Tuesday, April 5, 2011

A doctor's practical guide to prescription drugs

When I was in residency training, one of my more challenging patients was a woman in her sixties who ended up in the hospital again and again with complications from heart failure and diabetes. I and her other physicians prescribed a dozen powerful medications to keep her conditions under control, but nothing seemed to work. Her blood sugar level was always too high or too low, and, despite our repeated instructions and reminders, it wasn't clear that she understood what each of her medications was for or how to take them on schedule.

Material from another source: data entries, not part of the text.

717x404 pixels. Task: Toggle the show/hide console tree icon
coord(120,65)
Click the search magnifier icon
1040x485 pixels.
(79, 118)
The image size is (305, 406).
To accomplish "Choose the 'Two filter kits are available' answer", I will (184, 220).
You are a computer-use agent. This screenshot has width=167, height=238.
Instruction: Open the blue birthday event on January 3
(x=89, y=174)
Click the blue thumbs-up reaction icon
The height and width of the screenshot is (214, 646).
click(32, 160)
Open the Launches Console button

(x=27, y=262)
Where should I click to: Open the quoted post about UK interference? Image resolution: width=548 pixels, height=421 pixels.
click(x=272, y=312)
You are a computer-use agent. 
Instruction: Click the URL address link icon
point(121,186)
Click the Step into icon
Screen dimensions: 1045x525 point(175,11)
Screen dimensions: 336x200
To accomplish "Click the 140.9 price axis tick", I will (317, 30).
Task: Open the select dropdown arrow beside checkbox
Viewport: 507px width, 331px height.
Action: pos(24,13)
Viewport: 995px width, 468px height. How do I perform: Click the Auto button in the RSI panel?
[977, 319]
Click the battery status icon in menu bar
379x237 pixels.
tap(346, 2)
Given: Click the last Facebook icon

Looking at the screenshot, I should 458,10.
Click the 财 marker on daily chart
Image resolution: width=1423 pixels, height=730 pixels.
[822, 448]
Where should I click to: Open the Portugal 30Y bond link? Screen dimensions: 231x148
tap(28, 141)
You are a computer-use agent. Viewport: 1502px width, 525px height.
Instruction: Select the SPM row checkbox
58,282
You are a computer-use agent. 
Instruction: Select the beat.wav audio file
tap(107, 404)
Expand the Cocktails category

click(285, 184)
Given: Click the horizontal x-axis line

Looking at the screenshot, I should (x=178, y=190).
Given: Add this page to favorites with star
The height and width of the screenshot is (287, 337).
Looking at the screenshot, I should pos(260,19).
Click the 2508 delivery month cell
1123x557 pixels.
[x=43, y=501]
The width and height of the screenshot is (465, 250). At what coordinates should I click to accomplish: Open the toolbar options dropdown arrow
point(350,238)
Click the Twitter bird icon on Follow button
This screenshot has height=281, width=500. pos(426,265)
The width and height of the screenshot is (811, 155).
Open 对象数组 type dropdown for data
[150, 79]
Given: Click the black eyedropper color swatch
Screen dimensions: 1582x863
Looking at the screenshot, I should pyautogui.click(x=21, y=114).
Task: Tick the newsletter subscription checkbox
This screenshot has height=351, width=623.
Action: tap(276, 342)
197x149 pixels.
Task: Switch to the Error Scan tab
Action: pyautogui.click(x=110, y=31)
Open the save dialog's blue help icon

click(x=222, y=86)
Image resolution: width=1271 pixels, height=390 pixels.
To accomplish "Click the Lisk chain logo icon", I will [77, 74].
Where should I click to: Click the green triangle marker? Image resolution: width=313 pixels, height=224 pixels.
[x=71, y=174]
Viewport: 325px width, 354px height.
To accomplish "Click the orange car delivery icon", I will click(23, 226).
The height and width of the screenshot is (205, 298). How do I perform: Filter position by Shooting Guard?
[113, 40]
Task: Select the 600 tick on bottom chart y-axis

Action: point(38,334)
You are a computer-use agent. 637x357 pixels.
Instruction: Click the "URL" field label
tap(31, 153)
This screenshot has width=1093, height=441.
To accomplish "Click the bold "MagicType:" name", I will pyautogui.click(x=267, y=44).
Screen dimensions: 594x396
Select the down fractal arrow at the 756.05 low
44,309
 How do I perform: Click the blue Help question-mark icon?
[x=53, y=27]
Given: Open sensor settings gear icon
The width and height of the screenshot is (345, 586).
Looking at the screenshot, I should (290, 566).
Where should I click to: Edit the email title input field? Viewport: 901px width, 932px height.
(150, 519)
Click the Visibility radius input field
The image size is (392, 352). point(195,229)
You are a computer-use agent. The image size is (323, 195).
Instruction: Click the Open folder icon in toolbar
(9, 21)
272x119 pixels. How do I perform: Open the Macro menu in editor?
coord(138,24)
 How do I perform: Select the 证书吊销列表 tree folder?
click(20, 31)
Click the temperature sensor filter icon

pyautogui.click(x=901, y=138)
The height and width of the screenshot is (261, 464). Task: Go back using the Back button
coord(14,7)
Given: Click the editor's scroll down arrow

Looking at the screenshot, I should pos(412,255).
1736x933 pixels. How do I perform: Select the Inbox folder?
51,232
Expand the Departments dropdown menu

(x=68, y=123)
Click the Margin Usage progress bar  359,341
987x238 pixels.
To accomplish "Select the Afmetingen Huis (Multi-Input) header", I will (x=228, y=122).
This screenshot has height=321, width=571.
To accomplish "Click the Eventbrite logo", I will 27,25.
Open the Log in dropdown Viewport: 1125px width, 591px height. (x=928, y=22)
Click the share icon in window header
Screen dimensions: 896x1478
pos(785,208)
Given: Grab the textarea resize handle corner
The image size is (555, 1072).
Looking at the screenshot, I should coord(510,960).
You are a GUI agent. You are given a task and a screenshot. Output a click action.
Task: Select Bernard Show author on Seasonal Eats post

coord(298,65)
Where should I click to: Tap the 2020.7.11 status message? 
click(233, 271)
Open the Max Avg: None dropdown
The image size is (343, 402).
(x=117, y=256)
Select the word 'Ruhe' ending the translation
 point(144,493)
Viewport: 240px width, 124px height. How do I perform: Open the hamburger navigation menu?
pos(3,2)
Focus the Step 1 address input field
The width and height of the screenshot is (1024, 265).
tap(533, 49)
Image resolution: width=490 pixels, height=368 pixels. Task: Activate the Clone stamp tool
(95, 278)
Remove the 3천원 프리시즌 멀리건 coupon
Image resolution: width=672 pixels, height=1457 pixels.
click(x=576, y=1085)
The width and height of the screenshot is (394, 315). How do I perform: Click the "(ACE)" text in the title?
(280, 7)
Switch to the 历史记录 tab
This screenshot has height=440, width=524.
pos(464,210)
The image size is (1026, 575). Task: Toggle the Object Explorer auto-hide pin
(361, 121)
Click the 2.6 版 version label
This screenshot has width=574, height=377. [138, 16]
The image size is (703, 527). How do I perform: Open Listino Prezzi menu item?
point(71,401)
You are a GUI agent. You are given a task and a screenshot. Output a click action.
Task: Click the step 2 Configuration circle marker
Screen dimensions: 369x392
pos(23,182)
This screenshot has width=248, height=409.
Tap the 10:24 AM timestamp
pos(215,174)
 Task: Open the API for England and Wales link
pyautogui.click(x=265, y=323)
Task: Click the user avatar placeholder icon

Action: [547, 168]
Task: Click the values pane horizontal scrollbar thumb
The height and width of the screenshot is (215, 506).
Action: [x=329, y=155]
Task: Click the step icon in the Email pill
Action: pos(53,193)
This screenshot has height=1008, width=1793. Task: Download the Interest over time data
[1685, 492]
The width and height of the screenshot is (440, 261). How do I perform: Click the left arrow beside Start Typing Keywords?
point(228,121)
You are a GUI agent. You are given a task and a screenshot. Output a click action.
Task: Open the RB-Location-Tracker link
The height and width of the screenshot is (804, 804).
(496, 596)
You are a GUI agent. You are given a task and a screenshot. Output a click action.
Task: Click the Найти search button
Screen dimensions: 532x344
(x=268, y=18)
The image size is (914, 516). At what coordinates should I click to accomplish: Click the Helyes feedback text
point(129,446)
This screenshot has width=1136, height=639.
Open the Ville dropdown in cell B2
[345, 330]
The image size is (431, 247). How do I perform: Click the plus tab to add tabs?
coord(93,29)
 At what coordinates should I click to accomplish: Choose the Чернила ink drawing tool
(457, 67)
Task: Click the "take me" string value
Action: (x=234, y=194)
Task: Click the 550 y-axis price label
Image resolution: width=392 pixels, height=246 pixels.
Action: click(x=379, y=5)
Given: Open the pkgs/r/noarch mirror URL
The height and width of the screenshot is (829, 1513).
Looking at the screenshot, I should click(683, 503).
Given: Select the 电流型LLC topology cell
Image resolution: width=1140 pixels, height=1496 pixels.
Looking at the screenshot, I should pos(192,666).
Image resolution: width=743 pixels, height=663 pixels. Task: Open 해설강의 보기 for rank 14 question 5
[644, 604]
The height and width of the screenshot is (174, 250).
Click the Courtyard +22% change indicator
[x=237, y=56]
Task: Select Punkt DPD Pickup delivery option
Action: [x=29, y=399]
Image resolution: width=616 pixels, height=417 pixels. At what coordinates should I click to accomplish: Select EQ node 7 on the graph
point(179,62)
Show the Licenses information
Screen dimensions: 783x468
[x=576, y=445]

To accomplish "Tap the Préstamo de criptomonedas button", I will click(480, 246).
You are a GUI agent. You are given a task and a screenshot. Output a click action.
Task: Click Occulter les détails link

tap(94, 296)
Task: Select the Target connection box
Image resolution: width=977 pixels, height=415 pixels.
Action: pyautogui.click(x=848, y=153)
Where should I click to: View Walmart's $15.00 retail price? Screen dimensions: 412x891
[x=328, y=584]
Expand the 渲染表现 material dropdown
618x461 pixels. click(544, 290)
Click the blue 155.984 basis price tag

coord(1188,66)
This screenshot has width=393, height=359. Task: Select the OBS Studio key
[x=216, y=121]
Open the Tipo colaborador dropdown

Finally, I made a house call in the hope of sorting things out. As soon as I entered my patient's apartment, I realized just how big the problem was. A jumble of prescription bottles sat on a table in her living room. But when I compared this collection to the copy of her medication list that I had brought with me, mismatches emerged. She had been taking a few medications twice or three times as often as prescribed, and several not at all. It turned out she had been confused by the instructions printed on the labels. Did "take three times daily" mean the same as "take once every eight hours"? And when was it okay to take medications labeled "as needed"?

Some medications made her feel weak or lightheaded, so she used them less often or stopped taking them altogether. And she admitted she had been unable to afford one particularly expensive drug, but had been too embarrassed to tell me before.

In medical school, my classmates and I spent long hours memorizing the right drugs to prescribe for patients with particular diagnoses. We assumed that this would be the hardest part of our jobs, and that once it was done, the patient would obediently take the drug and get better. Since much of medical training takes place in hospitals, where drug supplies are plentiful and nurses administer correct doses at appropriate intervals, our assumption wasn't completely wrong.

But it isn't entirely correct, either—especially when the patient isn't in the hospital. A study of nearly 200,000 outpatient electronic prescriptions published last year in the Journal of General Internal Medicine drew a stunning conclusion: nearly 3 in 10 new prescriptions were never filled at the pharmacy.

To make matters worse, patients who pick up their medications frequently find the instructions difficult to understand. There is little consistency in how pharmacies format their prescription labels, which can lead to confusion if a patient uses more than one pharmacy. Taking several medications is even more challenging. According to a report last month in the journal Archives of Internal Medicine, only 15 percent of older adults were able to correctly consolidate a 7-drug regimen into 4 doses per day, and adults with lower literacy or less formal education were even less capable of doing so. Although researchers have developed quick questionnaires to help family doctors judge a patient's literacy level, I don't have any colleagues who routinely use them in practice.

The good news is that efforts are underway to design standard prescription labels that are easier to read and follow; the bad news is that these commonsense changes probably won't be coming to your pharmacy any time soon. So what can you do to make sure that you and your doctor are on the same page regarding your prescriptions?

First, don't be afraid to ask how much a new medication costs. If you can't afford it, chances are you won't take it. A previous blog post discusses several options for saving money on medications, including substituting older medications or generics. Also, make a point to communicate concerns about unwanted side effects; your doctor can usually manage these by lowering the dose or switching to a different drug.

Most importantly, go over your dosing schedule with your doctor, nurse, or pharmacist as often as it takes to be confident that you know exactly how much medicine to take, and at what times of the day. Commonly prescribed drugs for conditions such as high blood pressure and diabetes can be harmful, even fatal, in excessive doses. I encourage patients who take 3 or more medications to bring all their prescription bottles to office visits, so doctors or medical staff can compare them to the office record and correct any discrepancies.

These simple steps should go a long way toward improving your health—just what the doctor ordered.